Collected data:
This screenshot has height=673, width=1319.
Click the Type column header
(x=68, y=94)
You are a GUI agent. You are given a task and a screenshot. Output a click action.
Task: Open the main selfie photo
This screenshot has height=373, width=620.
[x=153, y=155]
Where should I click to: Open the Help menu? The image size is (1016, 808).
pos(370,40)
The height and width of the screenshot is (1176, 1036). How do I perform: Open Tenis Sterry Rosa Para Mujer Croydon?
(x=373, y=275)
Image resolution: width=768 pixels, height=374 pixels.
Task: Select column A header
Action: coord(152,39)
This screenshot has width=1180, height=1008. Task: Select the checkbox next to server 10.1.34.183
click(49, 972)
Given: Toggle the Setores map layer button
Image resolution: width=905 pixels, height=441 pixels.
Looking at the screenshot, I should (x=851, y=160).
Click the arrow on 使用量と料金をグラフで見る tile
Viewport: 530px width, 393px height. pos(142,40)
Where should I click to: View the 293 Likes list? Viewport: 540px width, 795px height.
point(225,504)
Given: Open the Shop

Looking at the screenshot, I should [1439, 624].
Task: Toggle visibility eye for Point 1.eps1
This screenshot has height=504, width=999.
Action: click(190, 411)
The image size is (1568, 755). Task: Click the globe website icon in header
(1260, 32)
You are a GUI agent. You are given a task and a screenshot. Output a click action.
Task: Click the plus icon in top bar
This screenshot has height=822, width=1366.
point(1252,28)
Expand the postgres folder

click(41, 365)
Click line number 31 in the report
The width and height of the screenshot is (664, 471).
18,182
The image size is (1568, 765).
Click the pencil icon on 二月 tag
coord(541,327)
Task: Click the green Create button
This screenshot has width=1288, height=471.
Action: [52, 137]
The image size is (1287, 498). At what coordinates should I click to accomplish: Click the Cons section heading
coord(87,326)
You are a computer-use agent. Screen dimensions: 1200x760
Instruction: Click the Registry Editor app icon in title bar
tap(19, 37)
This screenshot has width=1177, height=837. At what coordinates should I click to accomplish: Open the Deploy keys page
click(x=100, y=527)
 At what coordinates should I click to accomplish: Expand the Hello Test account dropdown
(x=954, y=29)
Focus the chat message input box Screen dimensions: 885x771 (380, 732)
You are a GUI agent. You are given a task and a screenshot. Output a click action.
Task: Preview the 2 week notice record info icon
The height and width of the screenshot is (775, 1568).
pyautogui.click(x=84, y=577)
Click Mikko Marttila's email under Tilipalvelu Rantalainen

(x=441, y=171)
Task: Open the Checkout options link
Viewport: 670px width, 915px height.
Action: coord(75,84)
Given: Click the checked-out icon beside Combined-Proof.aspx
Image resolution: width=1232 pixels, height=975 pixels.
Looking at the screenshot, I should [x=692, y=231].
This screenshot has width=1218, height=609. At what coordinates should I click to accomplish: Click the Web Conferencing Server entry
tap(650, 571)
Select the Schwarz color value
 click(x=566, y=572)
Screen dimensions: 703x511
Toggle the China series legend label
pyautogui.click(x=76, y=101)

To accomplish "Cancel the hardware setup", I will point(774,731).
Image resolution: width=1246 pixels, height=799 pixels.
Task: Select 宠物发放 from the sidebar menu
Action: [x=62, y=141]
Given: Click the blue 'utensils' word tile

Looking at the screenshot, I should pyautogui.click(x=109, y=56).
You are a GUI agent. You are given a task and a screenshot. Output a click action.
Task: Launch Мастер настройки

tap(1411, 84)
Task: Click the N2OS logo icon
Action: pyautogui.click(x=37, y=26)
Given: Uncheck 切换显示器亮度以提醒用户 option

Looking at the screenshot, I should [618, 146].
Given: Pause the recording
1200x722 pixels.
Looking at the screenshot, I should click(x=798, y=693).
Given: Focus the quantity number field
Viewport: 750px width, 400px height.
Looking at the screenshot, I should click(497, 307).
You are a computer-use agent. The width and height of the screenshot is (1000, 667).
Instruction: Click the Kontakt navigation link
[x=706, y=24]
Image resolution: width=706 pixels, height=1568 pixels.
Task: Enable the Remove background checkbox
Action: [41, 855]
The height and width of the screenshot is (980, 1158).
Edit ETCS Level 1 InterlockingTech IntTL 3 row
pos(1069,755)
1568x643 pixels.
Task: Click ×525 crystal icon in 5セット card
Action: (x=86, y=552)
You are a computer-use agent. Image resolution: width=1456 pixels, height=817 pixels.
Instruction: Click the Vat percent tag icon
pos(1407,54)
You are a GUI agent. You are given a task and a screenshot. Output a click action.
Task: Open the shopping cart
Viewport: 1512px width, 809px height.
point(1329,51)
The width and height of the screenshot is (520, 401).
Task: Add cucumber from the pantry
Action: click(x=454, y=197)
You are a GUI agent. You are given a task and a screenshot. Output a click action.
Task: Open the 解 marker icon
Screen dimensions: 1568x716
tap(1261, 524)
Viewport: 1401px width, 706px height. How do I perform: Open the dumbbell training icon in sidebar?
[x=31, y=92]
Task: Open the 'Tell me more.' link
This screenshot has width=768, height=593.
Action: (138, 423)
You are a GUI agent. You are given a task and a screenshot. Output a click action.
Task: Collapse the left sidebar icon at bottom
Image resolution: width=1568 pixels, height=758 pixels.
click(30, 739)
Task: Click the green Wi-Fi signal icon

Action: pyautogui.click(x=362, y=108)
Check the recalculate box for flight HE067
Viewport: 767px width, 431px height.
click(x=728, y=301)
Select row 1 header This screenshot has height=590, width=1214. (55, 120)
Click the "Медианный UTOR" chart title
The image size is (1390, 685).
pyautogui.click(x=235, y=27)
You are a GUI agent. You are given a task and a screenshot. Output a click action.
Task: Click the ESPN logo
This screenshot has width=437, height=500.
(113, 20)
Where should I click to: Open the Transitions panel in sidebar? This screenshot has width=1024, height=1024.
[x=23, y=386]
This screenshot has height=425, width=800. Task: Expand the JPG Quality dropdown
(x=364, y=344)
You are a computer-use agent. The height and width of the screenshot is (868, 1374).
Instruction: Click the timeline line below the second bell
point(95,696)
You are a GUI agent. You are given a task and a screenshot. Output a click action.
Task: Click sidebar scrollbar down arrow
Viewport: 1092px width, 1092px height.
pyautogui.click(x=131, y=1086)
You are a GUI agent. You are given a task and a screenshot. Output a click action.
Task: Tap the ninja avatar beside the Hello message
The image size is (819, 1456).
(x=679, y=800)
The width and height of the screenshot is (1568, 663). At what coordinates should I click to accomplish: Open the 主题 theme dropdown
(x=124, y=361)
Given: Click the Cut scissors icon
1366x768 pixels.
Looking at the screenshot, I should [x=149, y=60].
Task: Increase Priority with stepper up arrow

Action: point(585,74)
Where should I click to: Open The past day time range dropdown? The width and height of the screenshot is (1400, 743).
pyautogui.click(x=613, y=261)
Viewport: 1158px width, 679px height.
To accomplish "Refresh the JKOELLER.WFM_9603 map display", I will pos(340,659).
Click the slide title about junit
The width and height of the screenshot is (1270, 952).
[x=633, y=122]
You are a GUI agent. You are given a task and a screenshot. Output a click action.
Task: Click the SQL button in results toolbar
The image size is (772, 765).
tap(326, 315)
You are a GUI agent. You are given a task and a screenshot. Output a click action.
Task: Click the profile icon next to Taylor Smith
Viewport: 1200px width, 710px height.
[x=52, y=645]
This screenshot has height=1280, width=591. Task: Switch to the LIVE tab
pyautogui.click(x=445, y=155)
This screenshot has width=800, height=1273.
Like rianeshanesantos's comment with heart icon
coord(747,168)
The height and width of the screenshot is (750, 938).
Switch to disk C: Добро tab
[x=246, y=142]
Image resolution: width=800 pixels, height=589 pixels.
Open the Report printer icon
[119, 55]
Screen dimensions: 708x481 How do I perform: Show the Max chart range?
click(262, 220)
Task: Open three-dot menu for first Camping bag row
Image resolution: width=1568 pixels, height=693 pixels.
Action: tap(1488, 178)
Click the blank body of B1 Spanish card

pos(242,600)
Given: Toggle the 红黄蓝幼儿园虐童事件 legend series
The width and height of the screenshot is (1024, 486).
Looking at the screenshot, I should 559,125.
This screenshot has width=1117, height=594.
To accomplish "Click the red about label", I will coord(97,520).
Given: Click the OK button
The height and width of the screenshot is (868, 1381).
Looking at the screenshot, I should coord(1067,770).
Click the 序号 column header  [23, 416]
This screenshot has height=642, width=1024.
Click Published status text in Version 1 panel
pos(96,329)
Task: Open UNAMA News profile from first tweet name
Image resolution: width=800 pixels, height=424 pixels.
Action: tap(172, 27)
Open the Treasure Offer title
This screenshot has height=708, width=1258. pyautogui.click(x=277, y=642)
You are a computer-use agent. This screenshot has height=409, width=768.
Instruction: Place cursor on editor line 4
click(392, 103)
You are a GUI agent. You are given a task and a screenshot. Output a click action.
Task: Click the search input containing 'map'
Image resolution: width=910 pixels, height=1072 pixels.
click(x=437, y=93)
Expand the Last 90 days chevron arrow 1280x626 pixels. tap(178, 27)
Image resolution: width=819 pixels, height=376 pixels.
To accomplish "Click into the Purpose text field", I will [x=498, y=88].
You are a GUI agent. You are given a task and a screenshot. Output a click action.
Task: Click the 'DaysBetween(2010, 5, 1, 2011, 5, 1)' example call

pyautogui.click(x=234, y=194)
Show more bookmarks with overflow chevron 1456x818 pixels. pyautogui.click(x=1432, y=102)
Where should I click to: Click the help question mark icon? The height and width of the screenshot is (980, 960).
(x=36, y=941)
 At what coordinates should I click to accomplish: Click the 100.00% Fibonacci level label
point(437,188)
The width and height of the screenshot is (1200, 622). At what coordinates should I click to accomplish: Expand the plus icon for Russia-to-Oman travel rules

▶ EXERCISE DIRECTIONS: Every line above from the line with "The height and width of the screenshot is (775, 1568)." to the line with "Given: Click the checked-out", inclusive, must be returned exactly; no other line belongs in the reply.

▶ OUTPUT OF THE TASK:
The height and width of the screenshot is (775, 1568).
pyautogui.click(x=84, y=577)
Click Mikko Marttila's email under Tilipalvelu Rantalainen

(x=441, y=171)
Task: Open the Checkout options link
Viewport: 670px width, 915px height.
Action: coord(75,84)
Given: Click the checked-out icon beside Combined-Proof.aspx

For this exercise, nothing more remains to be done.